▶ _EXTRAIT_:
——
7Cette sublimation, nous ne la verrons guère dans les exemples littéraires qu’analyse F. Wilhelm. Du fait sans doute que ces textes renvoient à un monde dominé encore largement par les valeurs aristocratiques (Le Rouge et le Noir, Ruy Blas), par la prise de pouvoir de la bourgeoisie (La Comédie humaine) ou par le murmure de l’archaïque, comme dans L’Œuvre de Zola, avec la rivalité « fraternelle » et la peur du féminin. À première vue, les héros que mettent en scène ces romans ne sont pas forcément affectés par l’envie ; mais tout se passe comme si, par déplacement, l’auteur les avait exemptés de ce sentiment pour mieux l’attribuer à un autre (Don Salluste) ou à un groupe (« le complot envieux »). Petit à petit, il apparaît ainsi que la mélancolie, caractéristique du xixe siècle, doit être repensée à l’aune de l’envie, et qu’il convient de distinguer la tristesse mélancolique de la tristesse envieuse. Au point que la mélancolie ne constitue peut‑être qu’une représentation idéalisée de l’envie.
——
▶ _ENTRÉES FOURNIES_:
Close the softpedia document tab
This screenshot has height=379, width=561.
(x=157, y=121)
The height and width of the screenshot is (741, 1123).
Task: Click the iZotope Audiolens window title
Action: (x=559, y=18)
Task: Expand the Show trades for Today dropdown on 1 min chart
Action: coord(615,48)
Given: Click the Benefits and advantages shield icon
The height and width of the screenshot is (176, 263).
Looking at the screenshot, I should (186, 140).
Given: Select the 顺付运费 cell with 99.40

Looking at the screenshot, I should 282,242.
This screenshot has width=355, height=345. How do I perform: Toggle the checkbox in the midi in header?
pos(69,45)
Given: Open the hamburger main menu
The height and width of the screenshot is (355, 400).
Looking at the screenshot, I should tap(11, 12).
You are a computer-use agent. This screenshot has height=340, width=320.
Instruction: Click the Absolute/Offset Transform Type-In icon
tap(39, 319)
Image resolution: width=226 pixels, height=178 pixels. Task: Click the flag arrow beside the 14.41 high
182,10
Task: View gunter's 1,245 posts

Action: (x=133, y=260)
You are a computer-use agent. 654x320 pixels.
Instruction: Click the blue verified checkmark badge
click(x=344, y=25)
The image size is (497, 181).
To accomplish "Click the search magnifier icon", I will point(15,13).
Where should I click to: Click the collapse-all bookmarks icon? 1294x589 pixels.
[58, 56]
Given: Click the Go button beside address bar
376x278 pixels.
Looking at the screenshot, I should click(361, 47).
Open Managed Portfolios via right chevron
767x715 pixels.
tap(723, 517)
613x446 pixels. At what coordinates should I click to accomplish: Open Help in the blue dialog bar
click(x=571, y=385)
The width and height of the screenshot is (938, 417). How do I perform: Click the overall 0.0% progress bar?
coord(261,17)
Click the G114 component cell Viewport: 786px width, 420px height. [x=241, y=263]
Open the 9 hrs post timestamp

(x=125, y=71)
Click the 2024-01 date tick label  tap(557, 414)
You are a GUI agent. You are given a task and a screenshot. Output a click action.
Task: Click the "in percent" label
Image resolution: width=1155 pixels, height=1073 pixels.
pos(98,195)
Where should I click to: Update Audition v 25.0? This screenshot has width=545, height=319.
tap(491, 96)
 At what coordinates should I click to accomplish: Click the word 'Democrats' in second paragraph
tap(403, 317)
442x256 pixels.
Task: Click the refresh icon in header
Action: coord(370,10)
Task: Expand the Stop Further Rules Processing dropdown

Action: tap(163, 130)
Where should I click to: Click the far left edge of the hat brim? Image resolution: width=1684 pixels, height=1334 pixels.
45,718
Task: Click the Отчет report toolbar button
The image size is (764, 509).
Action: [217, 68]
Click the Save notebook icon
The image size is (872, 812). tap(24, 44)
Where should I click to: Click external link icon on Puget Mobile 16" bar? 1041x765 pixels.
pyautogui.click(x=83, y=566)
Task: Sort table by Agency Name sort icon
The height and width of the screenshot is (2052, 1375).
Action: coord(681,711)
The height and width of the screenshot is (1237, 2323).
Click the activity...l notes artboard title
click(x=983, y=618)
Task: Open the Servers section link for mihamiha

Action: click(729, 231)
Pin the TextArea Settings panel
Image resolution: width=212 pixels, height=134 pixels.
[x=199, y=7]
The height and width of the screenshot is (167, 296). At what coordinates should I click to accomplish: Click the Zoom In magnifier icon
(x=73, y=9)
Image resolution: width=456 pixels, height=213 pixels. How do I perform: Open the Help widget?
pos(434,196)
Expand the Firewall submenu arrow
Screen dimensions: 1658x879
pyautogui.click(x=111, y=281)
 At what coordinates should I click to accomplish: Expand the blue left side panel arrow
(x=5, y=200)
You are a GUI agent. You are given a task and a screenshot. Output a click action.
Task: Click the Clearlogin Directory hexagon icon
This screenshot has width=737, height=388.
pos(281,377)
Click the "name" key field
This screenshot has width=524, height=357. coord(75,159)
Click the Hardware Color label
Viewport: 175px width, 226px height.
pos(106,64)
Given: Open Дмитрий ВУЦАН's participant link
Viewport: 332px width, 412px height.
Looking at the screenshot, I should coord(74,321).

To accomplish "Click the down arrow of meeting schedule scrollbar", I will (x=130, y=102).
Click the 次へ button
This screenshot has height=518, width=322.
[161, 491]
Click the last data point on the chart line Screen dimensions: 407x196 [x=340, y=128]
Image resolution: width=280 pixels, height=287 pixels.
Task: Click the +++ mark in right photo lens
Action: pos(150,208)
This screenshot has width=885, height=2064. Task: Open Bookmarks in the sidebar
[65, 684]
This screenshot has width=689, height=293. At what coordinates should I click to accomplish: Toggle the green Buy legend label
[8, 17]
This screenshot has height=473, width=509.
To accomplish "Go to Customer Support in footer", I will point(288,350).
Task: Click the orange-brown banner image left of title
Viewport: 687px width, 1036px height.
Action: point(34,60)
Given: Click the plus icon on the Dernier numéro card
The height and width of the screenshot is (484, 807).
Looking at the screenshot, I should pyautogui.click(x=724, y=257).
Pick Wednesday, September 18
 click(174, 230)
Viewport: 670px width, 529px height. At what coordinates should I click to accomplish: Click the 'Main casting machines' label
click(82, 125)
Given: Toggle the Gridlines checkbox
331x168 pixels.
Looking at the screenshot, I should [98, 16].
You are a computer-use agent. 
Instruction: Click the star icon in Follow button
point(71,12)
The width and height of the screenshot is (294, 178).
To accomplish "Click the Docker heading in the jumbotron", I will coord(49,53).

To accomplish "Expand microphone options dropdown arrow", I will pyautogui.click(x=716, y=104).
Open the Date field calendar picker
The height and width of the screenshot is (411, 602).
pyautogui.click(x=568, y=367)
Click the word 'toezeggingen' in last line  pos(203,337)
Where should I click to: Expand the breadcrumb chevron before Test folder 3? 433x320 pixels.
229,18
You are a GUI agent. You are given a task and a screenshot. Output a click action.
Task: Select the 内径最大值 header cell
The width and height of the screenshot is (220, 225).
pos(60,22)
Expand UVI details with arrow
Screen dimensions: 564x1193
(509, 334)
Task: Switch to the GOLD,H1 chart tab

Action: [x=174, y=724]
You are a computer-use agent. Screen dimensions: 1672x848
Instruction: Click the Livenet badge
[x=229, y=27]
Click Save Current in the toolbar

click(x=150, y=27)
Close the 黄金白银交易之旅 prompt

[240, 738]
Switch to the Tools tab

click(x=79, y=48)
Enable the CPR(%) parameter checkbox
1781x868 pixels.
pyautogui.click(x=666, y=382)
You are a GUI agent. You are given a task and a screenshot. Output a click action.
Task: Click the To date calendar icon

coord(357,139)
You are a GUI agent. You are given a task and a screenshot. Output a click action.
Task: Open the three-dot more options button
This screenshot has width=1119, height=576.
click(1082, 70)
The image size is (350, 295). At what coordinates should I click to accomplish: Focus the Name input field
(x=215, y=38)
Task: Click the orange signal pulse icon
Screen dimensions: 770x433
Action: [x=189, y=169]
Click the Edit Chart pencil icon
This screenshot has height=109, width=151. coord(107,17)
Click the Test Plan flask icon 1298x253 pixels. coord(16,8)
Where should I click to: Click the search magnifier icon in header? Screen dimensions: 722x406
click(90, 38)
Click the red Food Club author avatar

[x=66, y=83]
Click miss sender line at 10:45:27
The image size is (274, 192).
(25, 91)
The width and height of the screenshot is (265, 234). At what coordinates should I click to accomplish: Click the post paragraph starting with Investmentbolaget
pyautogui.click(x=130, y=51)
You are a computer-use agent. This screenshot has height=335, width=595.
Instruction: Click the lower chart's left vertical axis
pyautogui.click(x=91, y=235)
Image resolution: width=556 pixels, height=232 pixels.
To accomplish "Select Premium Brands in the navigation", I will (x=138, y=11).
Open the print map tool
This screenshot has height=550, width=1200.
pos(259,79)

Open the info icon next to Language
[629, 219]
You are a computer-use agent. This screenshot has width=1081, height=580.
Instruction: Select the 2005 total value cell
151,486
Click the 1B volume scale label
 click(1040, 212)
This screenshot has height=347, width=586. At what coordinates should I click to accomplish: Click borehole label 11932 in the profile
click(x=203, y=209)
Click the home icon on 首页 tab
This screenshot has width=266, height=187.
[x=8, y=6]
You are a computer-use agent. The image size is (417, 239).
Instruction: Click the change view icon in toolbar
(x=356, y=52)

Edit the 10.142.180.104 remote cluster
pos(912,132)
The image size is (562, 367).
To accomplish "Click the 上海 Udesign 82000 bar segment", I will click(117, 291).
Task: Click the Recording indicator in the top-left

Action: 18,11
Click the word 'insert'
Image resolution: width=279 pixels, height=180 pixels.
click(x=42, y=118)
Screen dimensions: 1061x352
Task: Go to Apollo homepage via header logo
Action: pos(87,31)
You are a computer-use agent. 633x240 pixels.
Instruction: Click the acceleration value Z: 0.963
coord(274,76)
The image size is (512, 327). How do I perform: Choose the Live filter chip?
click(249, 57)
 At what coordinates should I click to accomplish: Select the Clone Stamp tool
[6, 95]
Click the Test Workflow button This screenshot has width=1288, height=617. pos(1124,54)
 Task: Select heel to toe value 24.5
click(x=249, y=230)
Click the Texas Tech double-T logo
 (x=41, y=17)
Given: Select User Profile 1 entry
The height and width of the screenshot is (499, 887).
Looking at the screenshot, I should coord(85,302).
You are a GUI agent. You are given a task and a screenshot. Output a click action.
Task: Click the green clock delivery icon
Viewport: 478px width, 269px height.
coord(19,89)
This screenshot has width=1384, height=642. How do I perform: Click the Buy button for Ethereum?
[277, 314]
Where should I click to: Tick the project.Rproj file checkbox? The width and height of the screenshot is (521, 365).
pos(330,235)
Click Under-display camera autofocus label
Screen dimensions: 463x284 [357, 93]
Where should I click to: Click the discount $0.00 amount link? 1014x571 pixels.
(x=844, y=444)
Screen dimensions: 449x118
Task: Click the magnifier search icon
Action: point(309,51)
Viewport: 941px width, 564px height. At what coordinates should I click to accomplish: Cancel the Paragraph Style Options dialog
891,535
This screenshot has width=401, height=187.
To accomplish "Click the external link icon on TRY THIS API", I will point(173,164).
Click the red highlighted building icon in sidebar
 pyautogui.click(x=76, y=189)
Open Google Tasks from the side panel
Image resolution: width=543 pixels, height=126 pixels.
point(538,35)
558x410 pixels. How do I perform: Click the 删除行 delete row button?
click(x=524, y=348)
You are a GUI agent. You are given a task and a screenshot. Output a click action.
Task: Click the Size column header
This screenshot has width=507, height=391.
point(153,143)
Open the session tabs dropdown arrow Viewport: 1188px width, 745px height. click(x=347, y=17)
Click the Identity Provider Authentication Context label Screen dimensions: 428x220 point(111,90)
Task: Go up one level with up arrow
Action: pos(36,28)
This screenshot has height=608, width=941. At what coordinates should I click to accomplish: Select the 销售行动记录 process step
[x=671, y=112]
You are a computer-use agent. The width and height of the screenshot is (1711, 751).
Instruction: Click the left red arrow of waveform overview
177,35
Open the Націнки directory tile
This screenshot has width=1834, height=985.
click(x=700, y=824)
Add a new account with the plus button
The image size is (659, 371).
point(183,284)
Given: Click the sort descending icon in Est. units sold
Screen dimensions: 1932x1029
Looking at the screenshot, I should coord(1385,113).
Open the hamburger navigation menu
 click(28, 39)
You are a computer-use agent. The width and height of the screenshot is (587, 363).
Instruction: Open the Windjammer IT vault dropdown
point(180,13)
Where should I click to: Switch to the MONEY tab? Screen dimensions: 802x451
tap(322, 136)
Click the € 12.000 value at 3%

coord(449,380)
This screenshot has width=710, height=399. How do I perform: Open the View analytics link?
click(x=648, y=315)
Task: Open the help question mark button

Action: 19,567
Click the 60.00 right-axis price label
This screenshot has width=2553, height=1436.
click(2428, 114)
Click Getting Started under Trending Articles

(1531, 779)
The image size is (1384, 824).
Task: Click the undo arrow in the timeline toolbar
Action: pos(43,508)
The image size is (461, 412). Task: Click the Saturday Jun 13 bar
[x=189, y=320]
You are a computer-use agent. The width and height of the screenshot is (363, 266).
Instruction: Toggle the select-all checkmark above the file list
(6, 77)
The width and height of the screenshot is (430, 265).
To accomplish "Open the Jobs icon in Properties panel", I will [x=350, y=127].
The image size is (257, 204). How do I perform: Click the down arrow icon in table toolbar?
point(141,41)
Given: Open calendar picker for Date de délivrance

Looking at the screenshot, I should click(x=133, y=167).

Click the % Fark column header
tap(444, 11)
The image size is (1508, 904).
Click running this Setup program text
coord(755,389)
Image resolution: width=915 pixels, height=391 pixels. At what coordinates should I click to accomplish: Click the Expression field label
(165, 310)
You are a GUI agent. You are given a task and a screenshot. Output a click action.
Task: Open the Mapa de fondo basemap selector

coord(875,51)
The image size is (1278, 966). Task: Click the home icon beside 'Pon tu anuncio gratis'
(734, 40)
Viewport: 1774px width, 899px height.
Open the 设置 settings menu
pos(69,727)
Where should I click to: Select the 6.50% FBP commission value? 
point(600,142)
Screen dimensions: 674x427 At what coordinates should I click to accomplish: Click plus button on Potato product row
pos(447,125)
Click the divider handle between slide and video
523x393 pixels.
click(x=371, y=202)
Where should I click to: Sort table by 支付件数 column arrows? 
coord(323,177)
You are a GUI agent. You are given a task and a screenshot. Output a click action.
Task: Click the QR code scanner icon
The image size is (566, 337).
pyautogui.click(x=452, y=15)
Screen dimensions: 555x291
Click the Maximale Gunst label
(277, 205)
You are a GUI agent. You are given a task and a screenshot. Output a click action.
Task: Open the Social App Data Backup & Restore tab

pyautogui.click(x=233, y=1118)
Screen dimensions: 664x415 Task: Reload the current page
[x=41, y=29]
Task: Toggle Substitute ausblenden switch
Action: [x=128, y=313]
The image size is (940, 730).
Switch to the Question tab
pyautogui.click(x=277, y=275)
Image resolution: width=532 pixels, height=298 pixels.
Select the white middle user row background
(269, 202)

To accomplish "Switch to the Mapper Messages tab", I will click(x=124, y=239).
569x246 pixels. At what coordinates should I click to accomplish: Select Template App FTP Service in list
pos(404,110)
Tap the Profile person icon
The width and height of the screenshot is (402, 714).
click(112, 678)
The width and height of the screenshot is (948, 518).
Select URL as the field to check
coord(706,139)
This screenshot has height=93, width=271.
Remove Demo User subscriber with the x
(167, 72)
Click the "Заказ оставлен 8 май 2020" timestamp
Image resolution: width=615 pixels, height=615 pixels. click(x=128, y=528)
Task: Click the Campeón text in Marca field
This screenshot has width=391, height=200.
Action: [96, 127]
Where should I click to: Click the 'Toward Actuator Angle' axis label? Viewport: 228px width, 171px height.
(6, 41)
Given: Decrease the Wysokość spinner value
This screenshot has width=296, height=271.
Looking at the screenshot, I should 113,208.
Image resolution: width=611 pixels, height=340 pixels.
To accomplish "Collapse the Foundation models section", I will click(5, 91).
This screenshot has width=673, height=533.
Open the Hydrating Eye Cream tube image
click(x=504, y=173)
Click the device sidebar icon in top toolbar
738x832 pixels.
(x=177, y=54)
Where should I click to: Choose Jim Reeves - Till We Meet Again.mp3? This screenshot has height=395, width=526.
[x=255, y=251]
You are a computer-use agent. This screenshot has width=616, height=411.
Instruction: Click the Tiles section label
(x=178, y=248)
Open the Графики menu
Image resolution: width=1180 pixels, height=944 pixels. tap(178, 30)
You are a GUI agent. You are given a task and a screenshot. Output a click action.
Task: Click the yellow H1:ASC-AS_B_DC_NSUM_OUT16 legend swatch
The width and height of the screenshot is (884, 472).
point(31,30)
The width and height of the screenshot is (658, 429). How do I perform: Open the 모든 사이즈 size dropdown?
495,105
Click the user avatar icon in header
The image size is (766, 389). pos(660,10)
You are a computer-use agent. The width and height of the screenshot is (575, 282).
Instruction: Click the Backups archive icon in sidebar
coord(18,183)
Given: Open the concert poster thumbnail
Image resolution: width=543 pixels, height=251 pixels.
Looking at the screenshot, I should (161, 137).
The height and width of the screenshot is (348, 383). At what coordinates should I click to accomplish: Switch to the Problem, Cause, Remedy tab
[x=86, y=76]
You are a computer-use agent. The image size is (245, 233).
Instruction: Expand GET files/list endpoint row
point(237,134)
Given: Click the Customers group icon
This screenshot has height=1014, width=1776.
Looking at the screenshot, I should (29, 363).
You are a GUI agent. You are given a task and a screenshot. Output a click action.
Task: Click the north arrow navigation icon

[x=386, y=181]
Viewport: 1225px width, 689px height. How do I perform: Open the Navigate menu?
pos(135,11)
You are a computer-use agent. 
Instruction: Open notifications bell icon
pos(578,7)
——
▶ _EXERCICE PROPOSÉ 1_:
Relevez tous les titres d'œuvres littéraires mentionnés dans l'extrait sur l'envie et la mélancolie.
▶ _EXERCICE PROPOSÉ 2_:
Poursuivez l'extrait sur l'envie et la mélancolie à partir de sa dernière phrase.
Les entrées forment un matériau indépendant de l'extrait.

▶ _RÉPONSE ATTENDUE 1_:
Le Rouge et le Noir, Ruy Blas, La Comédie humaine, L'Œuvre

▶ _RÉPONSE ATTENDUE 2_:
8Enfin, F. Wilhelm en vient à interroger l’envie au miroir de la psychanalyse qui, à l’exception notable de Mélanie Klein (Envie et Gratitude2), aura montré peu d’intérêt pour la question. C’est donc dans une optique kleinienne qu’il cherche à penser la relation entre l’envie et la création. Prenant appui sur cette image traditionnelle qui montre l’Invidia sous les traits d’une vieille femme aux seins pendants, il suggère que l’acte créateur procède d’une réparation, du fait que l’objet créé vient remplacer l’objet détruit sous l’effet de l’attaque envieuse.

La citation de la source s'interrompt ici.